Het liefst zou je nooit meer bewegen, zo voelt het. Als je één kon worden met je houding op een bank, in een stoel, opgevouwen in je bed, dan had je het gedaan.
Nooit meer bewegen.
Nooit meer beweging.
Stilstand is achteruitgang, zeggen ze. Misschien ga je ook wel achteruit. Het voelt niet als jezelf in ieder geval, zoals je nu bent.
Het voelt niet als jezelf om niemand meer te willen zijn.
Te willen verdwijnen in het staren naar de muur, in je lege blik op oneindig. Leeg en uitgeput, want dat is wat je bent.
Misschien ben je dit keer gewoon te ver gegaan, en is je onverschilligheid van nu het resultaat. Je gebrek aan emotie, aan inspiratie, aan interesse en plezier gewoon de vruchten die je plukt van dat wat je al die tijd gezaaid hebt. Eigen schuld, dus, eigenlijk.
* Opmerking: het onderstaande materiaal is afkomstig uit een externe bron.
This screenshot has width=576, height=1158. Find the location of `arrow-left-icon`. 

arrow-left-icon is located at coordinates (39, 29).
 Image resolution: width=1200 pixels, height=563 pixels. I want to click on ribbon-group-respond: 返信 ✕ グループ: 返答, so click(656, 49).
Het is niet uit een soort arrogante afstandelijkheid dat je niet met de mensen wilt praten om je heen. Je hebt gewoon geen ruimte in je hoofd om het te doen. Om te doen alsof er iets is dat je van hen wilt weten, of geïnteresseerd bent in hoe het met ze gaat. Want dat wil je niet, en dat ben je niet. Uit angst vooral, dat er in respons iets van je verwacht wordt en je hart het hen niet bieden kan.
De vraag wie je bent en wat je doet beantwoordde je al een aantal keer, maar telkens weer was het zoeken naar woorden. Zoeken naar een antwoord dat zowel jijzelf als de ander kan begrijpen, want eigenlijk doe je dat nog altijd niet.
Je weet niet wie je bent, en je weet niet wat je doet.
Je hebt geen titel, noch een naam. En op momenten als deze ben je daar dankbaar voor. Verdwijnen is tenslotte makkelijker zolang je niemand bent.
En verdwijnen wil je, misschien niet voor altijd, maar op z’n minst voor even. Geen vragen meer, geen wensen, geen verwachtingen, geen kritiek. Niets meer wat je fout kunt doen, of goed kunt doen, of wat nog beter kan de volgende keer.
Geen volgende keer, geen begin, geen einde meer. Gewoon helemaal niets, voor even dan. Want voor altijd zou te lang zijn, en je kent jezelf.
Je weet dat je straks zo maar opeens wel weer kunt voelen dat je leeft, en je ambities weer tot de hemel zullen rijken.
Tot nu toe was het altijd een kwestie van tijd voor je dalen in toppen veranderde. En dat zal nu vast niet anders zijn. Gewoon, omdat het kan.